University Data Analysis

Data analytics and reporting project for the higher education domain, focused on large-scale data processing, statistical analysis, and performance optimization of analytical workloads.

  • Sages
  • Scala
  • Apache Spark
  • MongoDB
  • MySQL
2025-12-27 19:25
2 min read

Project Overview#

This project involved the design, optimization, and maintenance of analytical reports used by universities for internal evaluation and external reporting. The primary challenge was processing large, heterogeneous datasets efficiently while ensuring statistical correctness and reproducibility.
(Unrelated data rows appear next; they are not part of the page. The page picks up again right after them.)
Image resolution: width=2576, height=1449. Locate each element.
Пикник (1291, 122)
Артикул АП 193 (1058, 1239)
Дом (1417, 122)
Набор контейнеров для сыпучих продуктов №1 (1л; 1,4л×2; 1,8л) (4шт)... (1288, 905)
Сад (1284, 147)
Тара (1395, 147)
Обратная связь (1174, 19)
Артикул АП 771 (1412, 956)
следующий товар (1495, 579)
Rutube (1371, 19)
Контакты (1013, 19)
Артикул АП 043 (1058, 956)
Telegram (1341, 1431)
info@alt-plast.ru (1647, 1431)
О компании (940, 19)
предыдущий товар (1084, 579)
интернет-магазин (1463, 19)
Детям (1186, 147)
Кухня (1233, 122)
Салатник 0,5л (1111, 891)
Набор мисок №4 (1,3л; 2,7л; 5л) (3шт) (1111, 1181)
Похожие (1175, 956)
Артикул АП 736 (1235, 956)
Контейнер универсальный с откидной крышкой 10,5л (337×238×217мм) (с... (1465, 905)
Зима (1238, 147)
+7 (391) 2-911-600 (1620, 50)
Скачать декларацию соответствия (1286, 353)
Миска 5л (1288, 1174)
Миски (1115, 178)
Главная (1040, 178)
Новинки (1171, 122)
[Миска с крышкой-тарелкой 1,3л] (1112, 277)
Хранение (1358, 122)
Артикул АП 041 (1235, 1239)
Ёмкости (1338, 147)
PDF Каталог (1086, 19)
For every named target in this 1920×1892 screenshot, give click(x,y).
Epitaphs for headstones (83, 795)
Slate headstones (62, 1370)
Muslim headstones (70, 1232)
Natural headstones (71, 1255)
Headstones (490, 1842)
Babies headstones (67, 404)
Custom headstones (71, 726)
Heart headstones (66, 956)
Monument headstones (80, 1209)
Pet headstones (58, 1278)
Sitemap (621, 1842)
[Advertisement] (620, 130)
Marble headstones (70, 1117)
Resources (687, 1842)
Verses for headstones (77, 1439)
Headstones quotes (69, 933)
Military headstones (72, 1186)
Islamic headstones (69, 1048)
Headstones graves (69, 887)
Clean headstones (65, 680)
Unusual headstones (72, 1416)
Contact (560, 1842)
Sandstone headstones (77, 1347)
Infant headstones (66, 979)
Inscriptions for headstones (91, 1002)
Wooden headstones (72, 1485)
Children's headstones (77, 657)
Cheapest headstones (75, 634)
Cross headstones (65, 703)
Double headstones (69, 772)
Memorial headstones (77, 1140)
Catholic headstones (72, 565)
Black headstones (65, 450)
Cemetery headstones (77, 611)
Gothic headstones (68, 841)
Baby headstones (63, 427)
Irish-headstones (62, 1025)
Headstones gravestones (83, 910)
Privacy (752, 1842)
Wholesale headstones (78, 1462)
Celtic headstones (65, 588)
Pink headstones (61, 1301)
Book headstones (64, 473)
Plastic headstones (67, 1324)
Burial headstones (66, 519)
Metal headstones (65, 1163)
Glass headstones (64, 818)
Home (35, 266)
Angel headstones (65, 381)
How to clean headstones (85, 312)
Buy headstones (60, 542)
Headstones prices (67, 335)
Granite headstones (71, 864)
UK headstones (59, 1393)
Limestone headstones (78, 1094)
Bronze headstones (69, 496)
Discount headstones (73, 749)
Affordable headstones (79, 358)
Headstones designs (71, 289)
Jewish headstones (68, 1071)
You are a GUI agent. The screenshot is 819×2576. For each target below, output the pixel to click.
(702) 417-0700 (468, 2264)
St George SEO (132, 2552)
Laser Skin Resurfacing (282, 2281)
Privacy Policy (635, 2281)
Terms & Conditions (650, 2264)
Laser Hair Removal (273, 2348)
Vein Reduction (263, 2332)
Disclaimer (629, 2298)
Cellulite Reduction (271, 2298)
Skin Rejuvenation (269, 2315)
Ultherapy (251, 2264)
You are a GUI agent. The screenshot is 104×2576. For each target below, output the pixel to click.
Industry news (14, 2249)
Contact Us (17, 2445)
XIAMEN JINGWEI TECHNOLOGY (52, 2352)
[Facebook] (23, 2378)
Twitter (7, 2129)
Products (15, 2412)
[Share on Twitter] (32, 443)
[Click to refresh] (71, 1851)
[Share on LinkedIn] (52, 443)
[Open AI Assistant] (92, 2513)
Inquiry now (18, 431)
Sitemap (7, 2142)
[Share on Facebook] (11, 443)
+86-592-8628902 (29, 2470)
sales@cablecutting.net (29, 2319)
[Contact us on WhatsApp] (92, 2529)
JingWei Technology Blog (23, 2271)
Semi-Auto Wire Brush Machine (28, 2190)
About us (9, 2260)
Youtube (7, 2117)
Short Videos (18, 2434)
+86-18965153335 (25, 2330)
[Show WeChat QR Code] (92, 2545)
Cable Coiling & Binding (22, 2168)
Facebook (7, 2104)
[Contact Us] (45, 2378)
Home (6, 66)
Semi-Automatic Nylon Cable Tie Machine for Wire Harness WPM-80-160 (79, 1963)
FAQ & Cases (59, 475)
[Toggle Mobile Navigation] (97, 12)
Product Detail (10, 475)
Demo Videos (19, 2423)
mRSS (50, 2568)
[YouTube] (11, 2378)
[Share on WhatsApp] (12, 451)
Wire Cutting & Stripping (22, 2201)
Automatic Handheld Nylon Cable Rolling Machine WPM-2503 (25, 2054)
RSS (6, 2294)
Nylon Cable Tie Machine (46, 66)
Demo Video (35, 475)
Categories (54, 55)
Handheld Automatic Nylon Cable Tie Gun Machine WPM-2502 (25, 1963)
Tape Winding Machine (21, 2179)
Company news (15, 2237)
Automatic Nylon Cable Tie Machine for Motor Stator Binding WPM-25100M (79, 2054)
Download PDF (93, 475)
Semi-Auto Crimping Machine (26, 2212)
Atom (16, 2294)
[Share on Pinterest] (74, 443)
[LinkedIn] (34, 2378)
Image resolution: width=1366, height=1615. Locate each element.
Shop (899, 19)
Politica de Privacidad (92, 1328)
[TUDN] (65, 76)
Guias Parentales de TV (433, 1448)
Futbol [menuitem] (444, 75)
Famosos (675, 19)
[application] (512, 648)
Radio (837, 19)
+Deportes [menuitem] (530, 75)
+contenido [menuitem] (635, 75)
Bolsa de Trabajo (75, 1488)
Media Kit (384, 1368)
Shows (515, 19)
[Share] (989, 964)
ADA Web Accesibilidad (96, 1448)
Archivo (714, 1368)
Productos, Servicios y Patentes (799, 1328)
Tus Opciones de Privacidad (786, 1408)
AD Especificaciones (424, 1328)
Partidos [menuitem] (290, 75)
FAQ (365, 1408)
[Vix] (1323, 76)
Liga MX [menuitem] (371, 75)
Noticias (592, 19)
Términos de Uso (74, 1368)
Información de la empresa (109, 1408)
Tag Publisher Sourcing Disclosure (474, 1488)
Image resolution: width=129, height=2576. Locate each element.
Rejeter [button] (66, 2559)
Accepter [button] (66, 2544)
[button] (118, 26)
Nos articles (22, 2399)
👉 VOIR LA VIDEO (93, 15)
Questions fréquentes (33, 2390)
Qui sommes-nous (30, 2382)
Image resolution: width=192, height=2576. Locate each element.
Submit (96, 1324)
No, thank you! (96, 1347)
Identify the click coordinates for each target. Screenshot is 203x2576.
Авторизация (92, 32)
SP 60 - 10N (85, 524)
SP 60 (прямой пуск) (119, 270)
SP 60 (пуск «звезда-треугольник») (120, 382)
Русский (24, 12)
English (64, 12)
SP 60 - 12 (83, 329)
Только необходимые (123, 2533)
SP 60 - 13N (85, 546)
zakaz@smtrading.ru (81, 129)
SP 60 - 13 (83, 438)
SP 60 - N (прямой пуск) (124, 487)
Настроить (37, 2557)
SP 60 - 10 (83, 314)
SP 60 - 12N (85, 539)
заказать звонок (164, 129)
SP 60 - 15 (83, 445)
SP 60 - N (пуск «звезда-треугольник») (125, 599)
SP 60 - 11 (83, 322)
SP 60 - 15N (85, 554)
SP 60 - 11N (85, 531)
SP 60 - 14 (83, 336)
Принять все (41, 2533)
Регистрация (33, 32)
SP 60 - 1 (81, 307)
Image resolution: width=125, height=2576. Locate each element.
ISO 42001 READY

A significant part of the work focused on optimizing existing analytical queries and reports. Through query rewriting, execution-plan analysis, and better use of Apache Spark, I reduced report execution times by several orders of magnitude (from approximately 12 hours to as little as 10 minutes).

Technical Approach#

Most analytical views were based on SQL logic executed via Apache Spark. To illustrate the approach (using a simplified, self-authored example instead of proprietary code), the following Python function dynamically generates SQL queries for statistical aggregation of numeric columns:

def aggregate_numeric_column(view: str, column: str) -> str:
return f"""--sql
SELECT
"{column}" AS name,
COUNT({column}) AS count,
MIN({column}) AS min,
MAX({column}) AS max,
AVG({column}) AS average,
SUM({column}) AS sum,
SUM(DISTINCT {column}) AS sum_distinct,
KURTOSIS({column}) AS kurtosis,
SKEWNESS({column}) AS skewness,
STDDEV({column}) AS standard_deviation,
STDDEV_POP({column}) AS population_standard_deviation,
VARIANCE({column}) AS variance,
VAR_POP({column}) AS population_variance
FROM {view}
WHERE {column} IS NOT NULL
"""
for view, data_frame in DATA_FRAMES:
show_table_name(view)
for column, type in data_frame.dtypes:
if type in ['double', 'bigint']:
show_column_name(column)
df = spark.sql(aggregate_numeric_column(view, column))
display(df.toPandas())
dfp = spark.sql(f"SELECT {column} FROM {view}").toPandas()
dfp.hist(bins=50)
plt.show()

Apache Spark significantly improved data exploration and analysis performance. In comparison, MongoDB provides a limited query language for analytical workloads, and its data access patterns differ substantially from those used in relational databases. Spark SQL allowed for more expressive queries and more efficient large-scale aggregations.

Reports and Deliverables#

During the project, I worked on the following types of reports and data pipelines:

  • ETL pipelines – loading and transforming data from internal databases into client-owned databases.
  • Automated report generation – producing reports in multiple formats, including PDF, CSV, XLSX, and JSON.
  • Employee evaluation reports – universities conduct formal evaluation cycles every 4–5 years; these reports aggregated and summarized academic, teaching, and organizational achievements over the evaluation period.
  • Performance optimization of legacy reports – by rewriting and refactoring several critical reports, I achieved performance improvements ranging from 2× to as much as 80×.

Key Outcomes#

  • Drastically reduced execution time of long-running analytical reports.
  • Improved reliability and maintainability of reporting code.
  • Enabled faster data-driven decision-making for university management and evaluation committees.